Required tasks »
1. In the Upper Zoom guide, how long should each group member take to share during the check-in?
2. Edit the part of the Upper Zoom guide that begins at "Bible study: show" and stops after "light to you.", giving it again with "silence" changed to "stillness".
3. Continue the Upper Zoom guide from its last line.

Source passage »

================

The Upper Zoom: Worship and Bible Study Guide for Week 1

Current students, faculty, and staff are participating in a five-week, synchronous, socially-distanced Bible study and worship series called The Upper Zoom ©2020. Each week we will post the worship outline and Bible study that the Andover Newton Seminary community participated in the *previous* week. This way, our extended Andover Newton family, partner churches, and friends can lead their own weekly socially-distanced service.

The Upper Zoom: Week 1

Order of Worship by Sarah B. Drummond

Set the table: choose an activity for quiet centering, such as playing a song or lighting a candle.  
Checking in: group members share how they’re doing, around 2 minutes each.
Bible study: show passage on the screen. Pose questions to stoke discussion. Discuss for 10-15 minutes. (Bible study is outlined below)
Prayer: Group leaders will have received prayer requests in an email by 5 p.m. Thursday. Also, the group leader might decide to write down prayers based on check-ins. Hold space for silence (3 minutes, give or take) after intercessory prayers. End with the Lord’s Prayer.
Ritual observance: Tenebrae: This celebration is common on Maundy Thursday, where a candle is put out for every one of the stations of the cross. One at a time, turn off all the lights in the room where you are except your screen. Display these words from Psalm 139:12 on your screen, and recite together: 
Even the darkness is not dark to you. even the darkness is not dark to you;   
the night is as bright as the day,
for darkness is as light to you.
Blessing: either the group leader can read, or can share the screen so all might recite, the traditional Emmaus (Pauline) blessing:
And now may the peace of God that passes all understanding keep your hearts and your minds in the knowledge and the love of God, and of God’s son Jesus Christ. And may the blessing of God almighty, who created you, redeemed you, and will forever sustain you, be with you now and remain with you all forever. 
Passing the peace: Say goodbye with a word of peace, until next time. 

Bible study curriculum by Gregory Mobley

“And a Time to Refrain from Embracing” - Bible Studies for a Time and Season 
“Night Is Coming”

John 9:1-12 (J. B. Phillips New Testament) 

91Later, as Jesus walked along he saw a man who had been blind from birth.
2 “Master, whose sin caused this man’s blindness,” asked the disciples, 
“his own or his parents’?”

================

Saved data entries
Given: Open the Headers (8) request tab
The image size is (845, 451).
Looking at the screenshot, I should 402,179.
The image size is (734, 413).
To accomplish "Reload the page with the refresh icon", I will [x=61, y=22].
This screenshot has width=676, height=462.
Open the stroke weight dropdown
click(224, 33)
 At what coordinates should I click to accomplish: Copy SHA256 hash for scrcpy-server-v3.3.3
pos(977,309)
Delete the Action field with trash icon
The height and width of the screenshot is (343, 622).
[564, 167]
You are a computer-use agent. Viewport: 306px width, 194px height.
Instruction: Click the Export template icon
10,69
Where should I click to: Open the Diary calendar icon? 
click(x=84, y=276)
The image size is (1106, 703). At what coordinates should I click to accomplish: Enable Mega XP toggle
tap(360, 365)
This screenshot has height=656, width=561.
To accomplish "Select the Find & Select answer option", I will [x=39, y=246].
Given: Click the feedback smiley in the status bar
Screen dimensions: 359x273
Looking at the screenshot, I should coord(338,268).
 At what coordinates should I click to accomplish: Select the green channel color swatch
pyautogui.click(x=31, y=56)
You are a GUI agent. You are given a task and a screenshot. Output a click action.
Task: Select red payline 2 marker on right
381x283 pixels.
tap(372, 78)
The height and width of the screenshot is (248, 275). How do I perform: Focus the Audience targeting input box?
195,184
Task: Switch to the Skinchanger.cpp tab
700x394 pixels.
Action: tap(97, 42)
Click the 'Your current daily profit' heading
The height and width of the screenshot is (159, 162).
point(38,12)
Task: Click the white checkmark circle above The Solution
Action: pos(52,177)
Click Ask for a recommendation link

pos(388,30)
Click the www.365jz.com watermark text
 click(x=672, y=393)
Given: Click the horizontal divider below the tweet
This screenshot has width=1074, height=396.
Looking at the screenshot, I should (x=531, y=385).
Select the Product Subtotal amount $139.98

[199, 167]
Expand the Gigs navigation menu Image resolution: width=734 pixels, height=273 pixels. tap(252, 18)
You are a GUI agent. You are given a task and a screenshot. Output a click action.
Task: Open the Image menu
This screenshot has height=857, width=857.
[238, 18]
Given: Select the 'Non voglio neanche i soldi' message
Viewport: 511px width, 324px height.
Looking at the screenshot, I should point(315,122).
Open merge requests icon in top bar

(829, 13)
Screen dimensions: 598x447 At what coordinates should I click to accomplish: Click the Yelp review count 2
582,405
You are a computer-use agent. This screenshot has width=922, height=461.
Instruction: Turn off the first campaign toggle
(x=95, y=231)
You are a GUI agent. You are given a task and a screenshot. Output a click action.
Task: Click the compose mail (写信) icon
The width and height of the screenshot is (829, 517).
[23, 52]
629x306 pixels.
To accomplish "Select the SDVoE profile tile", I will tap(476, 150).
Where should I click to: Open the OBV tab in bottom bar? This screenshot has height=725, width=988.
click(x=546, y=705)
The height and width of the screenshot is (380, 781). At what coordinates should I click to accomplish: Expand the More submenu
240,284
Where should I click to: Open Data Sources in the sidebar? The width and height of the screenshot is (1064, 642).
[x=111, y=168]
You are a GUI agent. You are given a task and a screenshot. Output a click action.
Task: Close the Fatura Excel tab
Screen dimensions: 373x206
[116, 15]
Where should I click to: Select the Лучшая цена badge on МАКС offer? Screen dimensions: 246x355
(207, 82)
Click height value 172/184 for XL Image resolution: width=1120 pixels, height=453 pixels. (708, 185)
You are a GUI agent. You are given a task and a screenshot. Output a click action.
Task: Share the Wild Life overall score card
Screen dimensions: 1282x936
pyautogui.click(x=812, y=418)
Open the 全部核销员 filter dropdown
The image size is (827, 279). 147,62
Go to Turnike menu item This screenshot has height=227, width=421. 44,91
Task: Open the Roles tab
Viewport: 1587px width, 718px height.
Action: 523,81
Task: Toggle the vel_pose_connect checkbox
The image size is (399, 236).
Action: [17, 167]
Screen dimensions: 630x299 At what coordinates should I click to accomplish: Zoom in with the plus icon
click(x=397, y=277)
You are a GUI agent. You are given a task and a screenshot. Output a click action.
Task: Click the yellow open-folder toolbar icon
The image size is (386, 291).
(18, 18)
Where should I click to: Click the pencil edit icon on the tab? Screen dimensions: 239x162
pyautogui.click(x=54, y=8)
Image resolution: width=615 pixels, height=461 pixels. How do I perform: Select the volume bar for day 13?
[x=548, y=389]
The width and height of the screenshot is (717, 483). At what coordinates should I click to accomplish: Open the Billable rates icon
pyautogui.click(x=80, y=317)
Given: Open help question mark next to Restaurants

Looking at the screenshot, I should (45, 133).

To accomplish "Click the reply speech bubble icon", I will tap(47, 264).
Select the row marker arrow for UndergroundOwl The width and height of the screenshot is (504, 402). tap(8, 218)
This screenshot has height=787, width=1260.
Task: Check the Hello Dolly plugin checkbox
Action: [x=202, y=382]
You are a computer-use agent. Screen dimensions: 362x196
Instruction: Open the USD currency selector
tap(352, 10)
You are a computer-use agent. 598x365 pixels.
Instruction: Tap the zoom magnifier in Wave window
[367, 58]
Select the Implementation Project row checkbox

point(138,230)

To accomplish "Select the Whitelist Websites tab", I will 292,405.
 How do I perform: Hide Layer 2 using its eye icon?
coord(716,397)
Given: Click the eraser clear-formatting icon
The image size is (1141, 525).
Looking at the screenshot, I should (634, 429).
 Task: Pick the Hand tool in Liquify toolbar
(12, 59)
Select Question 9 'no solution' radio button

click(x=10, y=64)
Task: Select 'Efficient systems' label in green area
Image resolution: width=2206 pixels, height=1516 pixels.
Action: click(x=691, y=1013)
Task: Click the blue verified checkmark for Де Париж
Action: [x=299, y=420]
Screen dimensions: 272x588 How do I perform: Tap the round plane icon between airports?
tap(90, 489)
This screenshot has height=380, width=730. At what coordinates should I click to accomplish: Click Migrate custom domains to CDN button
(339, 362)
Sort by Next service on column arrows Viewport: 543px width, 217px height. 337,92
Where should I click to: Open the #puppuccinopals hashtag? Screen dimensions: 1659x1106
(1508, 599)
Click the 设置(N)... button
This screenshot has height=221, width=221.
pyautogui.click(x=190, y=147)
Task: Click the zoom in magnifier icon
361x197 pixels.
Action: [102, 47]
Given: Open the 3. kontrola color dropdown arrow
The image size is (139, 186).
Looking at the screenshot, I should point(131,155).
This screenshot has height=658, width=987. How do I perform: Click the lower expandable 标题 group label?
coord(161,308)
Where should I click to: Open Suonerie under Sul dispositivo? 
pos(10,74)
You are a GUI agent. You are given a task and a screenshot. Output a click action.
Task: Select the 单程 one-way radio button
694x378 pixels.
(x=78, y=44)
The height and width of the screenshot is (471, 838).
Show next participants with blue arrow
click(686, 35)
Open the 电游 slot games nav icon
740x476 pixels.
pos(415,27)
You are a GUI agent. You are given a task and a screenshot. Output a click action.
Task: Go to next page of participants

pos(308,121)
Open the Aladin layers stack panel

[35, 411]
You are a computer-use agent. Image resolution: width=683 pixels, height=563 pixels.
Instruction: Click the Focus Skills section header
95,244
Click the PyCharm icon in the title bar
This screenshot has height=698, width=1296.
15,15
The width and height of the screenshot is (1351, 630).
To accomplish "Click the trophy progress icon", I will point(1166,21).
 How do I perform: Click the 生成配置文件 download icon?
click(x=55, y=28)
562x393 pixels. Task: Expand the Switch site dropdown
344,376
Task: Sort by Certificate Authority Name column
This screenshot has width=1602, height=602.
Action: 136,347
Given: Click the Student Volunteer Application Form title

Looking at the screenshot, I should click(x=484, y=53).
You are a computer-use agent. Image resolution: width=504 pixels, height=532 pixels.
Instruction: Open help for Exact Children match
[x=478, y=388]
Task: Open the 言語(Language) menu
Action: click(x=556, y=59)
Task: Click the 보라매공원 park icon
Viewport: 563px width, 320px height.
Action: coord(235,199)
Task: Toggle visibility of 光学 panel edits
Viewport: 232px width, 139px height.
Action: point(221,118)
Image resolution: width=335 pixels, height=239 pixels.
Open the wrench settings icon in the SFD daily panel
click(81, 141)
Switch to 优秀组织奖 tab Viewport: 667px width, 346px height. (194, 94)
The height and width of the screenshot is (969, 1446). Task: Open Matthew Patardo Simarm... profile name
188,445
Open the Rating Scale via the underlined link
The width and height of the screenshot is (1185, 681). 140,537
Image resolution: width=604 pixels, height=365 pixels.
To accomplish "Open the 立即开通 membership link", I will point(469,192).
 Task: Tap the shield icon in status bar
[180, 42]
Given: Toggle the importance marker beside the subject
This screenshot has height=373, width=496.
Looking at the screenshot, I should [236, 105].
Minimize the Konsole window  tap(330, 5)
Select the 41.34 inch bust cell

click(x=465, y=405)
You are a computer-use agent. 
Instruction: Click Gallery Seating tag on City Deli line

================

Answers given »
1. Around 2 minutes each.

2.
Bible study: show passage on the screen. Pose questions to stoke discussion. Discuss for 10-15 minutes. (Bible study is outlined below)
Prayer: Group leaders will have received prayer requests in an email by 5 p.m. Thursday. Also, the group leader might decide to write down prayers based on check-ins. Hold space for stillness (3 minutes, give or take) after intercessory prayers. End with the Lord’s Prayer.
Ritual observance: Tenebrae: This celebration is common on Maundy Thursday, where a candle is put out for every one of the stations of the cross. One at a time, turn off all the lights in the room where you are except your screen. Display these words from Psalm 139:12 on your screen, and recite together: 
Even the darkness is not dark to you. even the darkness is not dark to you;   
the night is as bright as the day,
for darkness is as light to you.

3.
3“He was not born blind because of his own sin or that of his parents,” returned Jesus, “but to show the power of God at work in him. 
4We must carry on the work of him who sent me while the daylight lasts. 
Night is coming, when no one can work. 
5I am the world’s light as long as I am in it.”
6Having said this, 
he spat on the ground and made a sort of clay with the saliva. 
This he applied to the man’s eyes 
7and said, “Go and wash in the pool of Siloam.” 
(Siloam means “one who has been sent”.) 
So the man went off and washed and came home with his sight restored.
8His neighbors and the people who had often seen him before as a beggar remarked, “Isn’t this the man who used to sit and beg?”
9“Yes, that’s the one,” said some. 
Others said, “No, but he’s very like him.” 
But he himself said, “I’m the man all right!”
10“Then how was your blindness cured?” they asked.
11“The man called Jesus made some clay and smeared it on my eyes,” he replied, 
“and then he said, ‘Go to Siloam and wash.’ 
So off I went and washed—and that’s how I got my sight!”
12“Where is he now?” they asked. 
“I don’t know,” he returned.

Prompts and Questions:

Note the oh-so-human impulse to assign blame for suffering.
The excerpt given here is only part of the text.